The cold airstream greets me on this twisting headland, catching my breath and tantalizing the strands of my hair who have escaped the clutch of my red woolen hat.
My hair is longer now than it has been for years. It’s wilder too and has more grey running through it, complementing the wrinkles etched on my face that form a map of my life, right here in plain sight. I tug the wet wool down over my eyebrows, pulling my coat in tighter as my cheeks flush against the salty stinging kisses of the rain.
I follow the thin worn sheep track woven around this limestone headland until I stand at the top of the cove that rests beneath these towering crags. Here the waves crash against stoic cliff faces before diving into dark caves in this endless game of chase where no one seems to tire. Gathered in the nooks are colonies of ebony Cormorants, holding out their wings like black veils before diving into the sea, piercing the surface and resurfacing with dinner caught in their bills. I watch them come to rest in the rhythmic swell of the currents, lifting their heads upwards in a Prayer of gratitude to the Sky Gods before swallowing their catch.
I hear the other dwellers of this place long before I see them; the soulful lament of the Grey Seal Colony who live at the base of these rocks. Their wild choir echoes around this landscape in a haunting symphony, caught in pebbles and reflected off the undulating Seas, joined by the ebb of the tide playing a percussion against a shoreline made of shale and sand.
At first, I only notice one or two of these big, strange bodies, but as my eyes adjust to their small movements, a new picture emerges. In amongst the shining cream and grey stones, Seals slowly come into focus. I spot two at first, and as my eyes wander, the whole pod becomes apparent.
My breath catches in my chest; sprawled in a raucous cacophony below me are at least a hundred beautiful beings.
Nestled into the sanctuary of the cliffs, furthest away from the sea is the Maternity Ward. Here, heavily pregnant mothers loll, looking uncomfortably full as they wait to give birth and amongst them struts a Clean-up Crew of white Gulls ready to feast on the bloody buffet. As I wander my gaze down the beach I come to infant seals in the Nursery, fat and soft, brimming with rich milk fresh from their Mama’s teats. And the closer I get to the edge, where the sea rushes up to the shoreline I am greeted by the bellowing teenagers, frolicking in their slender black velveteen bodies, jostling, diving care-free in the waves as the Elders doze.

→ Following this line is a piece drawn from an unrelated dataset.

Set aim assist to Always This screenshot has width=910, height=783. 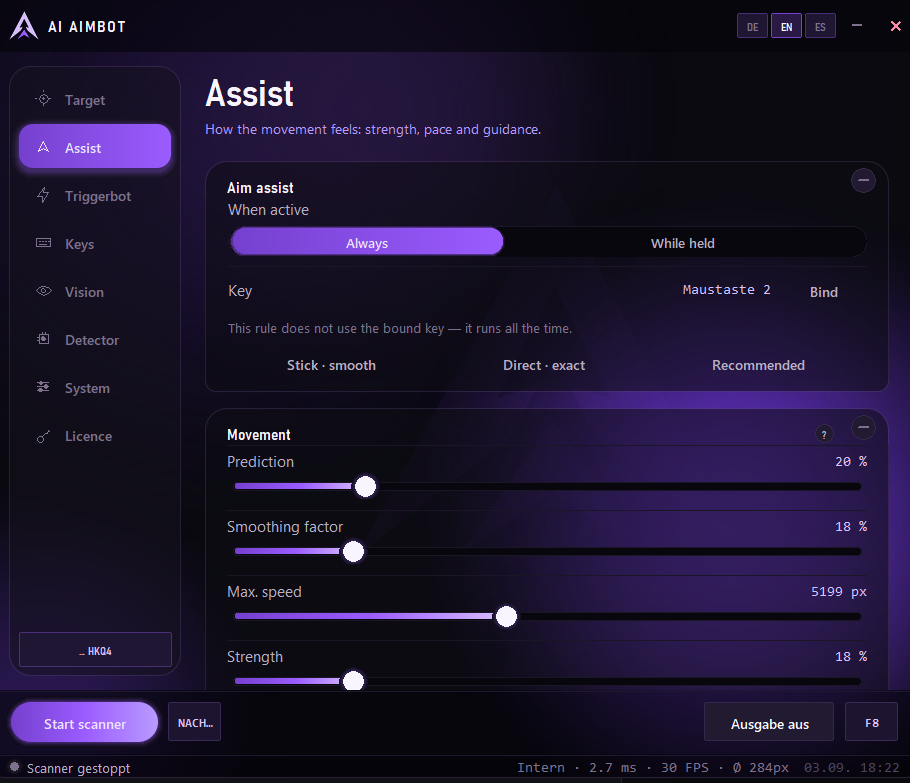[367, 243]
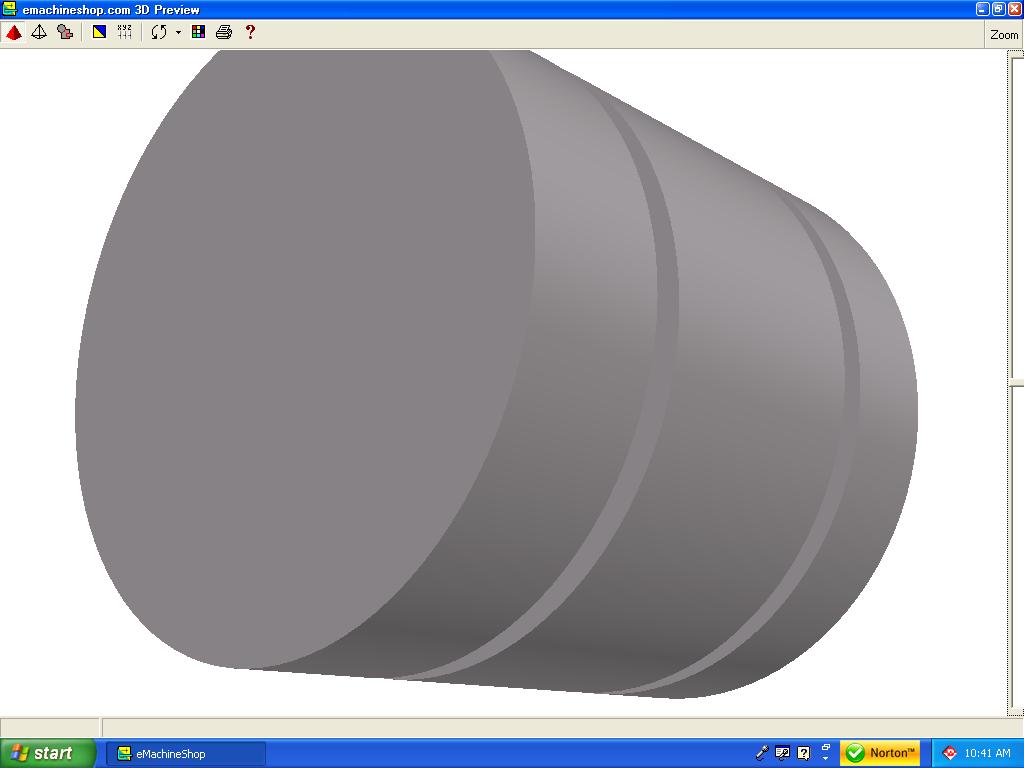Screen dimensions: 1024x768
Task: Click the blue and yellow square icon
Action: [x=99, y=32]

As I cast my glance further towards the mouth of the cove I notice the camouflaged heads of five seals, bobbing relentlessly on the swell of the ocean, standing as lookouts across the wide opening; reminding me of the immortal line from Lord of the Rings when Gandalf Says ‘You shall not pass’.
And as the word ‘ Sanctuary’ rises to kiss my lips, it is greeted with a long outbreath from deep inside my body.
Sitting here amongst this wildness the old stories of Selkies and their Sealskins wash into my thoughts and gather in my throat.
There are many versions of this tale but the one most well-known to me is one about Selkies spoken from Scottish lands. It’s a tale about the magical shapeshifting Selkies who can move seamlessly between Seal and Human form; some say at a Full Moon, others say at will, some say every seven years, but what they all agree on is if their Sealskins are ever taken, they will be stranded on shore, longing for the sea, until their skin is found.
The Scottish Myth begins with the Selkies dancing under a full moon, with their Seal skins folded at their feet. Unbeknown to them they are being watched by a mortal man, who falls in love with one of the Selkie women. He hides her Seal skin, forcing her to be his wife and live on the Shore. Even though she becomes a Mother, she still longs for the Wilds of the Sea and finds her life an unhappy one. But one day she finds her stolen sealskin, she hugs her child and she returns to the Sea, unable to stay away.
There are so many interpretations of this story, from the tales told around the fire of women reclaiming their Wild Feminine Power and stepping in to their true lives, to a sexualised tale where a man captures a woman and holds her against her will, transforming her to fit with his own agency, whilst stealing a vital part of her magic, lost forever, or until she finds the power within her to reclaim it.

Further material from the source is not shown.